Motorola Loss Widens, Android Smartphones Planned for Q4
Thu Apr 30, 2009 3:57 pm
Troubled U.S. phone maker Motorola reported a wider first-quarter loss and said it expects to ring up further losses this quarter.
The Schaumburg, Ill.-based company posted a loss of $231 million for the first three months of the year compared with a loss of $194 million for the same quarter last year.
Revenue fell 28 percent during the quarter to $5.4 billion.
Motorola's mobile phone division reported an operating loss of $509 million compared with $418 million a year ago on revenue of $1.8 billion, down a hefty 45 percent from a year ago.
It said it sold 14.7 million handsets in the quarter giving it a 6.0 percent share of the global handset market -- down from 27.4 million a year ago. It enjoyed a 17.5 percent share of the market two years ago.

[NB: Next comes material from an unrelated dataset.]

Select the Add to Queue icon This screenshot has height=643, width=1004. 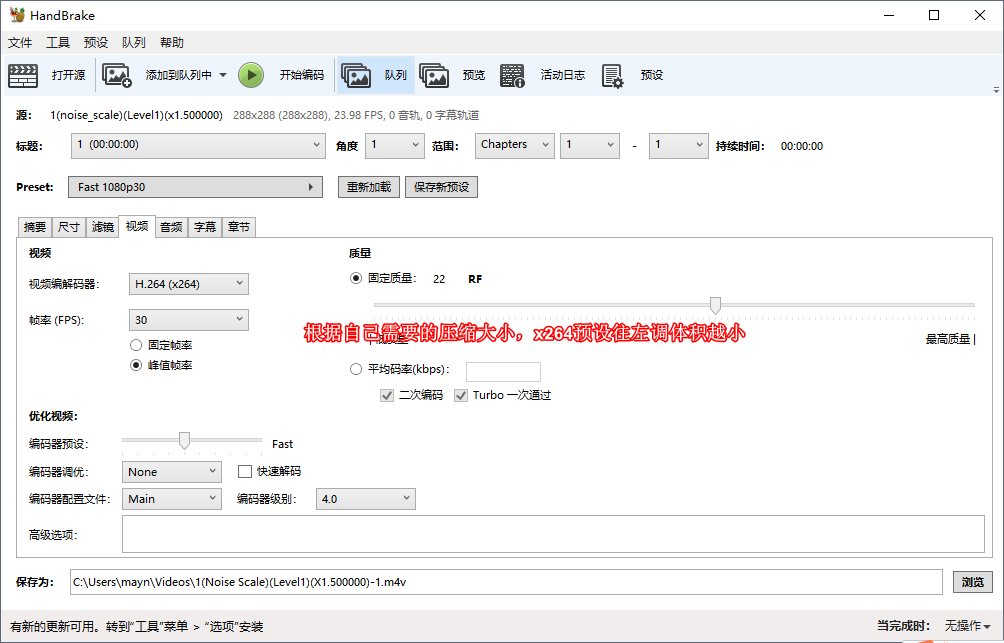[x=117, y=75]
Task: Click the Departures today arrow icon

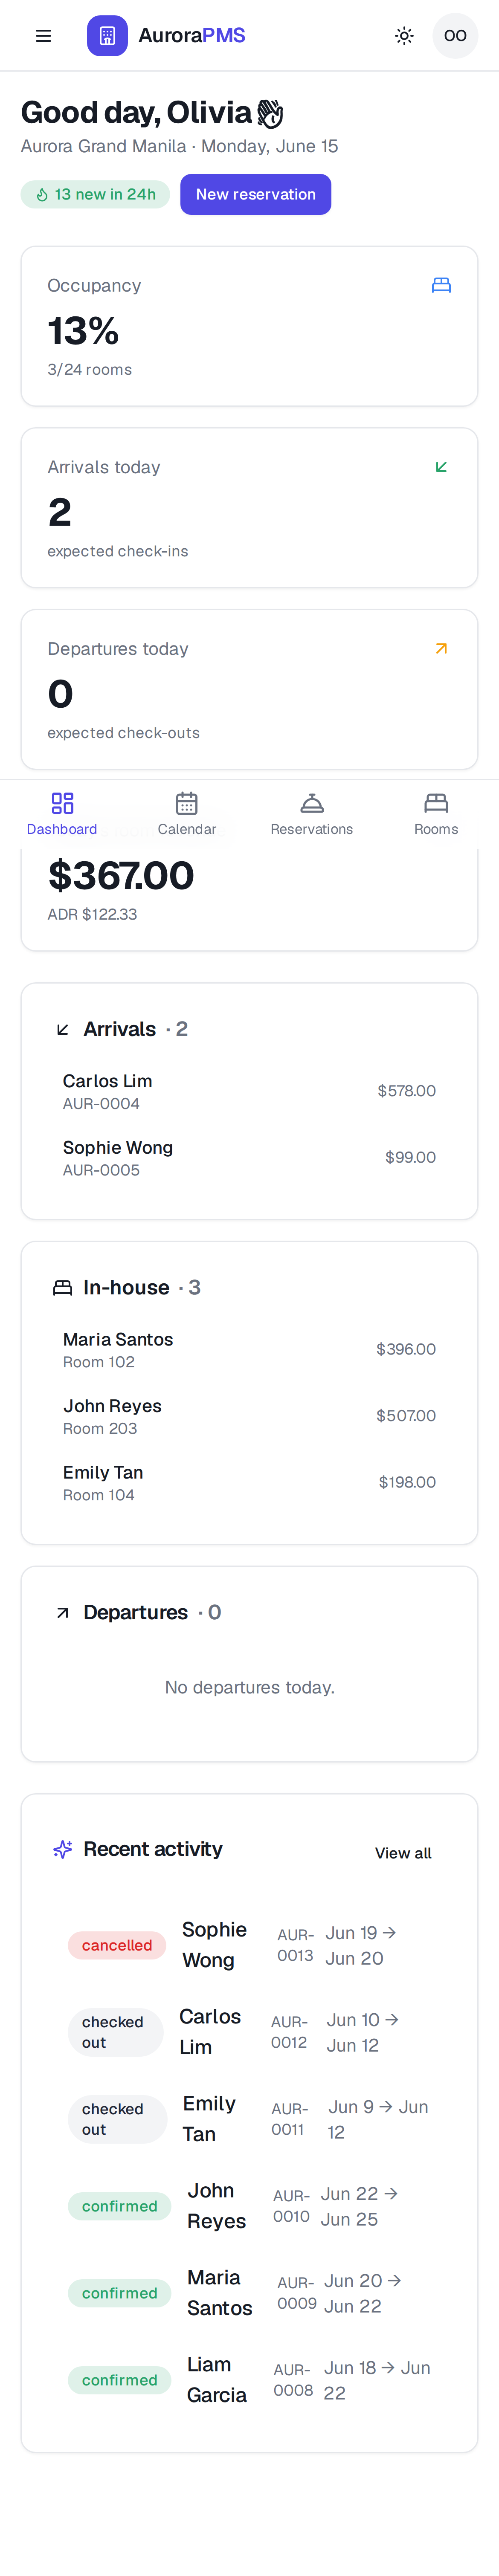Action: coord(441,649)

Motorola enjoyed success with its popular RAZR phone launched in 2005 but has been losing ground since to Apple and Research in Motion as well as other major handset makers such as Nokia, Samsung and Sony Ericsson.
"Directionally, I think we're making very good progress in turning this business around," said Sanjay Jha, head of Motorola's handset division. "I'm pretty comfortable with the trajectory from here to the fourth quarter."
Jha said Motorola hopes to have devices based on Google's open-source Android operating systems in stores by the fourth quarter of the year.